■ Problem details ■
In the records below, change every "Screen dimensions" to "Screen size" and keep everything else the same.

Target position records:

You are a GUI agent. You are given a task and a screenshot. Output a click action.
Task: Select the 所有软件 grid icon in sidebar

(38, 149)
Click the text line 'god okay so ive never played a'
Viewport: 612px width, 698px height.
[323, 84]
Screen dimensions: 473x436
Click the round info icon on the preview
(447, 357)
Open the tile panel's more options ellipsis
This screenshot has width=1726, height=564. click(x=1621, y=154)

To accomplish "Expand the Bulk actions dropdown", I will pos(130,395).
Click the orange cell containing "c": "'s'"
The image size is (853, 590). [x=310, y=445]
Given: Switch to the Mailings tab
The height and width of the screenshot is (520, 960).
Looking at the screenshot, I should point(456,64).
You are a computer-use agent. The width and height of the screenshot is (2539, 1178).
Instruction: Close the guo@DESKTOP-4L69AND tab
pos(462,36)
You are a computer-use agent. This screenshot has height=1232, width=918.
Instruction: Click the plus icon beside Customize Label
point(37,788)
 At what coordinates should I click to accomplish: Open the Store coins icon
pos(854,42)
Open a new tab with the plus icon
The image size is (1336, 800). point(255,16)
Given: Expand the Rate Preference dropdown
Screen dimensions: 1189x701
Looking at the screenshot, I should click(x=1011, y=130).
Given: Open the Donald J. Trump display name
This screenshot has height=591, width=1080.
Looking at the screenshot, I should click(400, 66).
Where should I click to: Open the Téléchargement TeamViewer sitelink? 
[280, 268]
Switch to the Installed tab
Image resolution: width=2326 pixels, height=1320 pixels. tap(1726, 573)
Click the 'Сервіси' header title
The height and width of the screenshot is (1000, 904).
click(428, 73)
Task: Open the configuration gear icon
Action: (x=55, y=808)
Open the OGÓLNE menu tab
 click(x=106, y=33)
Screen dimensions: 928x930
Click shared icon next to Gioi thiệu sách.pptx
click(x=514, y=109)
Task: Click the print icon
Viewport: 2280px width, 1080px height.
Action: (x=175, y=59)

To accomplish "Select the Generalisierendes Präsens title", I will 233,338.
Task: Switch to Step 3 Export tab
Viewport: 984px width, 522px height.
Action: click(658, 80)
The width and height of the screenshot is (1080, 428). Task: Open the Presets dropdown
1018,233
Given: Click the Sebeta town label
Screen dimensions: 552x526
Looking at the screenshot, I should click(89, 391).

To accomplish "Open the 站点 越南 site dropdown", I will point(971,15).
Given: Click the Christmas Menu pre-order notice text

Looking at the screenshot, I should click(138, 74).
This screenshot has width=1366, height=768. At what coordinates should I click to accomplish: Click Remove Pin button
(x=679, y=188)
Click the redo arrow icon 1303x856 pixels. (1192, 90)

■ Task output ■
You are a GUI agent. You are given a task and a screenshot. Output a click action.
Task: Select the 所有软件 grid icon in sidebar

(38, 149)
Click the text line 'god okay so ive never played a'
Viewport: 612px width, 698px height.
[323, 84]
Screen size: 473x436
Click the round info icon on the preview
(447, 357)
Open the tile panel's more options ellipsis
This screenshot has width=1726, height=564. click(x=1621, y=154)

To accomplish "Expand the Bulk actions dropdown", I will pos(130,395).
Click the orange cell containing "c": "'s'"
The image size is (853, 590). [x=310, y=445]
Given: Switch to the Mailings tab
The height and width of the screenshot is (520, 960).
Looking at the screenshot, I should point(456,64).
You are a computer-use agent. The width and height of the screenshot is (2539, 1178).
Instruction: Close the guo@DESKTOP-4L69AND tab
pos(462,36)
You are a computer-use agent. This screenshot has height=1232, width=918.
Instruction: Click the plus icon beside Customize Label
point(37,788)
 At what coordinates should I click to accomplish: Open the Store coins icon
pos(854,42)
Open a new tab with the plus icon
The image size is (1336, 800). point(255,16)
Given: Expand the Rate Preference dropdown
Screen size: 1189x701
Looking at the screenshot, I should click(x=1011, y=130).
Given: Open the Donald J. Trump display name
This screenshot has height=591, width=1080.
Looking at the screenshot, I should click(400, 66).
Where should I click to: Open the Téléchargement TeamViewer sitelink? 
[280, 268]
Switch to the Installed tab
Image resolution: width=2326 pixels, height=1320 pixels. tap(1726, 573)
Click the 'Сервіси' header title
The height and width of the screenshot is (1000, 904).
click(428, 73)
Task: Open the configuration gear icon
Action: (x=55, y=808)
Open the OGÓLNE menu tab
 click(x=106, y=33)
Screen size: 928x930
Click shared icon next to Gioi thiệu sách.pptx
click(x=514, y=109)
Task: Click the print icon
Viewport: 2280px width, 1080px height.
Action: (x=175, y=59)

To accomplish "Select the Generalisierendes Präsens title", I will 233,338.
Task: Switch to Step 3 Export tab
Viewport: 984px width, 522px height.
Action: click(658, 80)
The width and height of the screenshot is (1080, 428). Task: Open the Presets dropdown
1018,233
Given: Click the Sebeta town label
Screen size: 552x526
Looking at the screenshot, I should click(89, 391).

To accomplish "Open the 站点 越南 site dropdown", I will point(971,15).
Given: Click the Christmas Menu pre-order notice text

Looking at the screenshot, I should click(138, 74).
This screenshot has width=1366, height=768. At what coordinates should I click to accomplish: Click Remove Pin button
(x=679, y=188)
Click the redo arrow icon 1303x856 pixels. (1192, 90)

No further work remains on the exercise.